→ **What you should do**:
Copy out the records so that each line matches the original.

→ **Dataset excerpts**:
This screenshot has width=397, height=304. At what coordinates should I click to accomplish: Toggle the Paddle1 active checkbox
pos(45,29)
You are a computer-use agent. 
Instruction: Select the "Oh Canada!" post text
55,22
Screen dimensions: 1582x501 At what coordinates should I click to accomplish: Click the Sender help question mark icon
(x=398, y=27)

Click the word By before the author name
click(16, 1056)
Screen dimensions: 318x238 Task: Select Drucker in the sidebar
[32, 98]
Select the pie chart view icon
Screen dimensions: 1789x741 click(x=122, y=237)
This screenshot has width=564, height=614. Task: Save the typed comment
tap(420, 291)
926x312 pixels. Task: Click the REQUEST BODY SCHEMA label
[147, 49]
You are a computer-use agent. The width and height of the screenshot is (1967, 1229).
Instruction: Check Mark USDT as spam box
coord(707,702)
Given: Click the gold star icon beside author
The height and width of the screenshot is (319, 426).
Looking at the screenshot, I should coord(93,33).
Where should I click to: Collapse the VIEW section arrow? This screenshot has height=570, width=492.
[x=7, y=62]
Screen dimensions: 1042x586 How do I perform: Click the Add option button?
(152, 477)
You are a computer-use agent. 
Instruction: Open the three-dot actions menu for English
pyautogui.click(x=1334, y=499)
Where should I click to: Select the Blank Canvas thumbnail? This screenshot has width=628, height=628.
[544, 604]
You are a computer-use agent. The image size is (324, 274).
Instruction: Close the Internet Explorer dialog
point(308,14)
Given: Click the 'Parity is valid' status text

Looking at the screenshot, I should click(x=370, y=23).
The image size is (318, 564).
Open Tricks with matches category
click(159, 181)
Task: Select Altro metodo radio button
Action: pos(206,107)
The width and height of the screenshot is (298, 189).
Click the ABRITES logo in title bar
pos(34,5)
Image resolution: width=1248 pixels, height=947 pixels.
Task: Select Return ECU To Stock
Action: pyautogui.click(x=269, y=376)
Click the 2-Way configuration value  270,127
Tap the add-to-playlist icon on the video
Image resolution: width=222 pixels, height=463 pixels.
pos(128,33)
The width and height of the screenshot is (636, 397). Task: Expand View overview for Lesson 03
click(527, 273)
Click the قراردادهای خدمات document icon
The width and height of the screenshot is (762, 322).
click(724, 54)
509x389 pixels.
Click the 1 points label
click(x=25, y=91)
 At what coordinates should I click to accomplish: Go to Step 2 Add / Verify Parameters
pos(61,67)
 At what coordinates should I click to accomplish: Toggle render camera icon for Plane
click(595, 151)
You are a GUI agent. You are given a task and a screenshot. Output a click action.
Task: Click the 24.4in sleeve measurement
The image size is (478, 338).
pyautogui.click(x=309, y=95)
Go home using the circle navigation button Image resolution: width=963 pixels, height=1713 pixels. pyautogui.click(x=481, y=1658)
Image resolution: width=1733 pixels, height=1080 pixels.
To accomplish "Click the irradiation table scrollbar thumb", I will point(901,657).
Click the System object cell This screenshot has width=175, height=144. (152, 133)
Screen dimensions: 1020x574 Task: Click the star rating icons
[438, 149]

→ **Written solution**:
This screenshot has width=397, height=304. At what coordinates should I click to accomplish: Toggle the Paddle1 active checkbox
pos(45,29)
You are a computer-use agent. 
Instruction: Select the "Oh Canada!" post text
55,22
Screen dimensions: 1582x501 At what coordinates should I click to accomplish: Click the Sender help question mark icon
(x=398, y=27)

Click the word By before the author name
click(16, 1056)
Screen dimensions: 318x238 Task: Select Drucker in the sidebar
[32, 98]
Select the pie chart view icon
Screen dimensions: 1789x741 click(x=122, y=237)
This screenshot has width=564, height=614. Task: Save the typed comment
tap(420, 291)
926x312 pixels. Task: Click the REQUEST BODY SCHEMA label
[147, 49]
You are a computer-use agent. The width and height of the screenshot is (1967, 1229).
Instruction: Check Mark USDT as spam box
coord(707,702)
Given: Click the gold star icon beside author
The height and width of the screenshot is (319, 426).
Looking at the screenshot, I should coord(93,33).
Where should I click to: Collapse the VIEW section arrow? This screenshot has height=570, width=492.
[x=7, y=62]
Screen dimensions: 1042x586 How do I perform: Click the Add option button?
(152, 477)
You are a computer-use agent. 
Instruction: Open the three-dot actions menu for English
pyautogui.click(x=1334, y=499)
Where should I click to: Select the Blank Canvas thumbnail? This screenshot has width=628, height=628.
[544, 604]
You are a computer-use agent. The image size is (324, 274).
Instruction: Close the Internet Explorer dialog
point(308,14)
Given: Click the 'Parity is valid' status text

Looking at the screenshot, I should click(x=370, y=23).
The image size is (318, 564).
Open Tricks with matches category
click(159, 181)
Task: Select Altro metodo radio button
Action: pos(206,107)
The width and height of the screenshot is (298, 189).
Click the ABRITES logo in title bar
pos(34,5)
Image resolution: width=1248 pixels, height=947 pixels.
Task: Select Return ECU To Stock
Action: pyautogui.click(x=269, y=376)
Click the 2-Way configuration value  270,127
Tap the add-to-playlist icon on the video
Image resolution: width=222 pixels, height=463 pixels.
pos(128,33)
The width and height of the screenshot is (636, 397). Task: Expand View overview for Lesson 03
click(527, 273)
Click the قراردادهای خدمات document icon
The width and height of the screenshot is (762, 322).
click(724, 54)
509x389 pixels.
Click the 1 points label
click(x=25, y=91)
 At what coordinates should I click to accomplish: Go to Step 2 Add / Verify Parameters
pos(61,67)
 At what coordinates should I click to accomplish: Toggle render camera icon for Plane
click(595, 151)
You are a GUI agent. You are given a task and a screenshot. Output a click action.
Task: Click the 24.4in sleeve measurement
The image size is (478, 338).
pyautogui.click(x=309, y=95)
Go home using the circle navigation button Image resolution: width=963 pixels, height=1713 pixels. pyautogui.click(x=481, y=1658)
Image resolution: width=1733 pixels, height=1080 pixels.
To accomplish "Click the irradiation table scrollbar thumb", I will point(901,657).
Click the System object cell This screenshot has width=175, height=144. (152, 133)
Screen dimensions: 1020x574 Task: Click the star rating icons
[438, 149]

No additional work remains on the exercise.